Kevin Bookout

Personal information
- Born: March 16, 1983 (age 42) Stroud, Oklahoma
- Nationality: American
- Listed height: 6 ft 8 in (2.03 m)
- Listed weight: 265 lb (120 kg)

Career information
- High school: Stroud (Stroud, Oklahoma)
- College: Oklahoma (2002–2006)
- NBA draft: 2006: undrafted
- Position: Power forward

Career history
- 2007: Rio Grande Valley Vipers

Career highlights
- Second-team Parade All-American (2002);

= Kevin Bookout =

American basketball player (born 1983)

Kevin Bookout (born March 16, 1983) is an American former professional basketball player.
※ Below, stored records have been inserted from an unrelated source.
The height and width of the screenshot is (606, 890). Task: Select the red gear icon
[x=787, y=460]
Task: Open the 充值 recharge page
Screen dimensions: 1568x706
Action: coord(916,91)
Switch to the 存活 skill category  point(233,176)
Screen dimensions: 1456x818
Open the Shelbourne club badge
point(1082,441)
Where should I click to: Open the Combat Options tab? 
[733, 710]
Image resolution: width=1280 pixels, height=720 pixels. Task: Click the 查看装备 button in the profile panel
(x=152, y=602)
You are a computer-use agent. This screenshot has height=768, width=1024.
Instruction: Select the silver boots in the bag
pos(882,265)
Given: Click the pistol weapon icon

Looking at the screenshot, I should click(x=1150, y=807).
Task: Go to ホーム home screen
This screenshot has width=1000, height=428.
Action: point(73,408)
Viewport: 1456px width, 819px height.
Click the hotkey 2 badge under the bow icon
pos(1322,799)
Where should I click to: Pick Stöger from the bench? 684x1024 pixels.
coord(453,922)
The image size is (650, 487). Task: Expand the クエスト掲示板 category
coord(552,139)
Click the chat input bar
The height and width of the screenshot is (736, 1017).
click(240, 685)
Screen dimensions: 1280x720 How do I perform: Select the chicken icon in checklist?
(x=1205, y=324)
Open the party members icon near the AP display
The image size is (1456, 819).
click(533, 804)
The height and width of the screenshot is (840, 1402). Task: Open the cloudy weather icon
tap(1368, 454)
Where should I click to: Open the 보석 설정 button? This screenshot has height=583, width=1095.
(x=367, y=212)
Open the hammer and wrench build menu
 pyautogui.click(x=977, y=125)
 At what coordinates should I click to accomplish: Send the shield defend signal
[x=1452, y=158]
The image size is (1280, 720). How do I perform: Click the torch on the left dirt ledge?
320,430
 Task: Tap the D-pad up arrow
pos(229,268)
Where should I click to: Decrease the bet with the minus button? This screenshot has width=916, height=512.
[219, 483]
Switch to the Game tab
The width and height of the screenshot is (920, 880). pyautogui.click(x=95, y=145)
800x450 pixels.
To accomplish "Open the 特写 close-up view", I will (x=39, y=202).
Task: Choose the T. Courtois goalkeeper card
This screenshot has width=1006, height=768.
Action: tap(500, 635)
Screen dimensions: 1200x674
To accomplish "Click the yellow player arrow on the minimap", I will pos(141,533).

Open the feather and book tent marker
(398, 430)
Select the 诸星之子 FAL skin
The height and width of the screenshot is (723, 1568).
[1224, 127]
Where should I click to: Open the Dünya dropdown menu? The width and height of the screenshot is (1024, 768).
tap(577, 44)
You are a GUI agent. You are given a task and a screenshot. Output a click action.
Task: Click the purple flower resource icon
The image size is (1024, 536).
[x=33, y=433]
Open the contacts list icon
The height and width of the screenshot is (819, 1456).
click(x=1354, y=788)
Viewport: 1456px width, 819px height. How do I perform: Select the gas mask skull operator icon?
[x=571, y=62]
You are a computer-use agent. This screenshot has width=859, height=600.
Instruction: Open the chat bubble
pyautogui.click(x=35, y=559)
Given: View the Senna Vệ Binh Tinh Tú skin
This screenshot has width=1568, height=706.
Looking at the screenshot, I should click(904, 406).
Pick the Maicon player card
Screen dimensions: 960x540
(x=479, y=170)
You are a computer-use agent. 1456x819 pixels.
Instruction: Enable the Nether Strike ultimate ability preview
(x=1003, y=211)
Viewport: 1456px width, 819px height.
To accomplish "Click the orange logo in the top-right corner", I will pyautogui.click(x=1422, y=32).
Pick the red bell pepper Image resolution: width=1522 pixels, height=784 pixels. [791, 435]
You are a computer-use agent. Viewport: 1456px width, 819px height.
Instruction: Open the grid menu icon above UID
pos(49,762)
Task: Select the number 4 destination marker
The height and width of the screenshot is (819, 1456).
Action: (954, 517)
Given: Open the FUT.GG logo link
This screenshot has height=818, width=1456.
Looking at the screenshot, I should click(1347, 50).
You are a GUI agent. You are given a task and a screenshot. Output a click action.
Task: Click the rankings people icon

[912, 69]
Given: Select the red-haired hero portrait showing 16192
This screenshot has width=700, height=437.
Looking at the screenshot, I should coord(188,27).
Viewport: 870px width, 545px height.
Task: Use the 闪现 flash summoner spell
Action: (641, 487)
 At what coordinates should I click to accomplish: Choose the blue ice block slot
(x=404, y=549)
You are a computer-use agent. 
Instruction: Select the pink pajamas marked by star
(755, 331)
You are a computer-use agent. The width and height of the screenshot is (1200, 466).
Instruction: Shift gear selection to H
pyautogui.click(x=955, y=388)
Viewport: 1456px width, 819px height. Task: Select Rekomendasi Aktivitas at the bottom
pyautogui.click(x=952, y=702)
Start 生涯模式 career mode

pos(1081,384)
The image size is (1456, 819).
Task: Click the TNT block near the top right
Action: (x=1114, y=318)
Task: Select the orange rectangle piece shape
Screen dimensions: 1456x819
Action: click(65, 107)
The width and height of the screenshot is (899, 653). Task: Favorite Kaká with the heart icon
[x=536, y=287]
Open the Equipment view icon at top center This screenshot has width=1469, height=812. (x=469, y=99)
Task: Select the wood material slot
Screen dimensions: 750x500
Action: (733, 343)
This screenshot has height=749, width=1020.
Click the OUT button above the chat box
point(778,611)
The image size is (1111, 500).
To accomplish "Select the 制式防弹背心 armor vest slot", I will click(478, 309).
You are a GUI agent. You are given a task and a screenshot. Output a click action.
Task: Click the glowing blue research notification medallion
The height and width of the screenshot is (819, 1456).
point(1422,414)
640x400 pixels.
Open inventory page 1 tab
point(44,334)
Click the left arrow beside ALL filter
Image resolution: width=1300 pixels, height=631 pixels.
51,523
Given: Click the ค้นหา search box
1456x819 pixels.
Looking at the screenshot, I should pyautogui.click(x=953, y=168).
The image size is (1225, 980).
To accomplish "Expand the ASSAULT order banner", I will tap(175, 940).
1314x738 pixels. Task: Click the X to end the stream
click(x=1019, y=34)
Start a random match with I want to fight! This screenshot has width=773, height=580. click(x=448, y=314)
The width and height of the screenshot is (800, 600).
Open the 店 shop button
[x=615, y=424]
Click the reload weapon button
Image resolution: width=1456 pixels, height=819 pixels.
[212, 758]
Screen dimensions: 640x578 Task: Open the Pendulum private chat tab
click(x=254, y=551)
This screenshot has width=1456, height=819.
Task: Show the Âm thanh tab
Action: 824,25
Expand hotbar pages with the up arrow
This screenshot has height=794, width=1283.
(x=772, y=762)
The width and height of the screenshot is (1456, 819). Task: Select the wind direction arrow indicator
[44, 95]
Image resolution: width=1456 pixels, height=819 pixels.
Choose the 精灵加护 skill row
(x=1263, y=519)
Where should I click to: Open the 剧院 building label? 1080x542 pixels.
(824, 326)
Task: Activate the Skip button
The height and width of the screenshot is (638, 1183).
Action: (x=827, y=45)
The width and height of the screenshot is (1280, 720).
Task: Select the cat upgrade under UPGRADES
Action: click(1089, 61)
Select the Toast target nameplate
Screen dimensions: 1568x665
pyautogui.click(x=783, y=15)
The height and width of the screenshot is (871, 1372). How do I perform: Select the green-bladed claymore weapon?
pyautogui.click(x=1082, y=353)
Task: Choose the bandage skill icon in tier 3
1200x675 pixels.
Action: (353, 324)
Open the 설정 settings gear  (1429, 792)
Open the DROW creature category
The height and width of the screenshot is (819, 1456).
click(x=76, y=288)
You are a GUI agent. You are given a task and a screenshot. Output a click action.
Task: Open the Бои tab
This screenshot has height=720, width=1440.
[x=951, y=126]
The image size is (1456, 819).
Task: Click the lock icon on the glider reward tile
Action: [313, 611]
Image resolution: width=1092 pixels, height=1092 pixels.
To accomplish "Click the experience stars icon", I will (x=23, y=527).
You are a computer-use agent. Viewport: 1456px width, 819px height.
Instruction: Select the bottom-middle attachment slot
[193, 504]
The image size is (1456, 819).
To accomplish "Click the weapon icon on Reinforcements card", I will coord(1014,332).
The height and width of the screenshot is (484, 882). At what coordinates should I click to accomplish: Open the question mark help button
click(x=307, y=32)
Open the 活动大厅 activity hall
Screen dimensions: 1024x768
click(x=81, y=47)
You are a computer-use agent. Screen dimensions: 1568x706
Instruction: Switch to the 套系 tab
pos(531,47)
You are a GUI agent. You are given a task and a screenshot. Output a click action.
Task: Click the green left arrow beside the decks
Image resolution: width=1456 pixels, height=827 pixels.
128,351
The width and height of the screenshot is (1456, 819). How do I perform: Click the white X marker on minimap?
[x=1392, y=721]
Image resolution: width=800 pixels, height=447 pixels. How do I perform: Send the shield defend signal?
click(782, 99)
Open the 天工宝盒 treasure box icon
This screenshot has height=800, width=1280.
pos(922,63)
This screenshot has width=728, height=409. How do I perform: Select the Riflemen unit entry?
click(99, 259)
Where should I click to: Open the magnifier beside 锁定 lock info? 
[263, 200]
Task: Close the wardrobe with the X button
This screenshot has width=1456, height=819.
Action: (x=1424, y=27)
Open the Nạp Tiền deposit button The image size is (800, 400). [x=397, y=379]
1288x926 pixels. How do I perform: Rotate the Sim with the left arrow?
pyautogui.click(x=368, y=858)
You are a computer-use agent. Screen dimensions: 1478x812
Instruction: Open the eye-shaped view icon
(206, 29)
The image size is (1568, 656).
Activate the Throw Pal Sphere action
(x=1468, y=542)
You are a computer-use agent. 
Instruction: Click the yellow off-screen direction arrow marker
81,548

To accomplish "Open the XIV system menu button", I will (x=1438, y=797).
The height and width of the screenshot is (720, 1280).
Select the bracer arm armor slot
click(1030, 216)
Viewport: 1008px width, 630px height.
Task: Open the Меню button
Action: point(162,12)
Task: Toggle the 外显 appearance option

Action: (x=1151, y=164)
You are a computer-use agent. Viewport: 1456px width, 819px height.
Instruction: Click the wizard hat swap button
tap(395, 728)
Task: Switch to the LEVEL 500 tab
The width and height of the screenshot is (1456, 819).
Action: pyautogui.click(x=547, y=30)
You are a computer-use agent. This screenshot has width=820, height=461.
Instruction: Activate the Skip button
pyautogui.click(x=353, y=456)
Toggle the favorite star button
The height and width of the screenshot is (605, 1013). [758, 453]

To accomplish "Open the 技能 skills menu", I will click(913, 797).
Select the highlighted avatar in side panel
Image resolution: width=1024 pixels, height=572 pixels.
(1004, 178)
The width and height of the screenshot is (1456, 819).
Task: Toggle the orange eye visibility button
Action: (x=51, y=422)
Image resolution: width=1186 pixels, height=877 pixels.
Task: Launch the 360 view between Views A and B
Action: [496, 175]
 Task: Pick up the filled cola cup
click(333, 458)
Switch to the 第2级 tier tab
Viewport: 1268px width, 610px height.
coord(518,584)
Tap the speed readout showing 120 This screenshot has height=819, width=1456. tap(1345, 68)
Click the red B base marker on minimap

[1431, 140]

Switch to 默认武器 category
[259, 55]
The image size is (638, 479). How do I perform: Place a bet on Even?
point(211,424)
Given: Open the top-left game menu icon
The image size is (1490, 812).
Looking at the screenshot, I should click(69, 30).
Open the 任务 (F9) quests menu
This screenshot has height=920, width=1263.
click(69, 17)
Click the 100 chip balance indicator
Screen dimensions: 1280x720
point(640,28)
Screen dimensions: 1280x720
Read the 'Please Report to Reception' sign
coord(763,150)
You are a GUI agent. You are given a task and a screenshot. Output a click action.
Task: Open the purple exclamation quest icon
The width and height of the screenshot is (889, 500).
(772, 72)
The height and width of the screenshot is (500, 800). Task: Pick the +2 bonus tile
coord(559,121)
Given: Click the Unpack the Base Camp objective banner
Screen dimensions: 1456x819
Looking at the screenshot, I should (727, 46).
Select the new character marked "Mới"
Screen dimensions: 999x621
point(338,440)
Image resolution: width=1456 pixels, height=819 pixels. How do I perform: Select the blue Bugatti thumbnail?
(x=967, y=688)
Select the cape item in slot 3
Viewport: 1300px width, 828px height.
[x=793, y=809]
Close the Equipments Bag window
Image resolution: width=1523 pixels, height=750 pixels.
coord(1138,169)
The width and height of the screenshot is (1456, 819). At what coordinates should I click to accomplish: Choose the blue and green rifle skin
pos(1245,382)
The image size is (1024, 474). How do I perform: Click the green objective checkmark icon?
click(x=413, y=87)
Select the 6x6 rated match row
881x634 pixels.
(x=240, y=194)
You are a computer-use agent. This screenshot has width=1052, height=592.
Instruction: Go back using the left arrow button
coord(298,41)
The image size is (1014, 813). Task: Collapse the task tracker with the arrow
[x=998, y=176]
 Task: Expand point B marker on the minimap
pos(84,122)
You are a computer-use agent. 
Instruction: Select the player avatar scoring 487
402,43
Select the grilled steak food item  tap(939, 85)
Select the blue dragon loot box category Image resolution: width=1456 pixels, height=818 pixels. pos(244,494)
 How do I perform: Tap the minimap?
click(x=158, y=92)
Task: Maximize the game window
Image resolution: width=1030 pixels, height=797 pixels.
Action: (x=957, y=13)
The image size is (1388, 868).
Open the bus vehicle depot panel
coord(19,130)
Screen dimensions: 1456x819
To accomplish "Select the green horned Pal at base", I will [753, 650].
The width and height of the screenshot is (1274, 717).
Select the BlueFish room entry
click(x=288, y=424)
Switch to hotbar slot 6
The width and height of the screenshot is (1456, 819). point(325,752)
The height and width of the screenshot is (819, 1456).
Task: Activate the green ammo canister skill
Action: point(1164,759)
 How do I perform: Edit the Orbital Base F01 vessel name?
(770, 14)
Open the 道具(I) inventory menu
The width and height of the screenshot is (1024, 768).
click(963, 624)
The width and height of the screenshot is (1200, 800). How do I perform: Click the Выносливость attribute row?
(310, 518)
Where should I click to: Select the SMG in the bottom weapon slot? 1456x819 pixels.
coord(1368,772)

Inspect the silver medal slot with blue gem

Born in Stroud, Oklahoma, he attended Stroud High School where he competed in basketball, baseball, shot put and discus. He played college basketball for the Oklahoma Sooners as he wanted to attend a college with quality basketball and track-and-field programs. While with the Sooners basketball team, Bookout scored 1,018 points and pulled in 682 rebounds. He also participated on the track team and appeared in the 2007 NCAA finals in shot put.

Bookout aspired to earn a spot on the United States shot put team for the 2008 Olympics but delayed his efforts until the 2012 Olympics. He instead played basketball professionally with the Rio Grande Valley Vipers in 2007.

Bookout worked out for the New York Jets of the National Football League (NFL) in 2012.